A case at the High Court had made the front pages: David Irving was suing Deborah Lipstadt for libel over her description of him as a Holocaust denier. Our teacher’s voice broke as she described Professor Lipstadt as “an incredibly brave woman” and we sat there, unable to comprehend how anyone could possibly dismiss something of that magnitude — and the experiences which so many of our relatives had been through — as lies.
I still live near that school and drive past it often. It has changed since I was there. It has become more religious, and I less so. Whereas once a passerby would have been able to simply walk up to a classroom window on the one side of the building, it is now surrounded by tall iron gates. The interior, I am told, is much changed.
As am I.
I worry more now, not just because I have reached adulthood, but because I look at the future for Jews in this country, and it hasn't looked this bleak for many decades.

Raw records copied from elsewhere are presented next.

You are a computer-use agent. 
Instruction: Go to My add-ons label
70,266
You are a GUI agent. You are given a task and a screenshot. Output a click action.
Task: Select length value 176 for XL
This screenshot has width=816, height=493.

When I one day have children, I want my daughter to be able to participate in a mock election where one of the parties isn't perceived as being increasingly hostile to our community. I want my son to take part in a discussion of current affairs without seeing fear in his teacher’s eyes.
Above all, I don't want that alarm to ever have to ring.
I remember Jeremy Corbyn’s lifelong association with those who have sworn to harm my people, wherever they may be. I look at the people who flock to his banner, and see some of them who are outright antisemites and Holocaust deniers, while many more are willing to look the other way at antisemitism.
I worry. And many other people in the Jewish community worry.
You can dismiss my fears, and pour scorn on my trepidation, as so many have directed their contempt and abuse at Margaret Hodge.
But I believe that says far more about you than it does about me.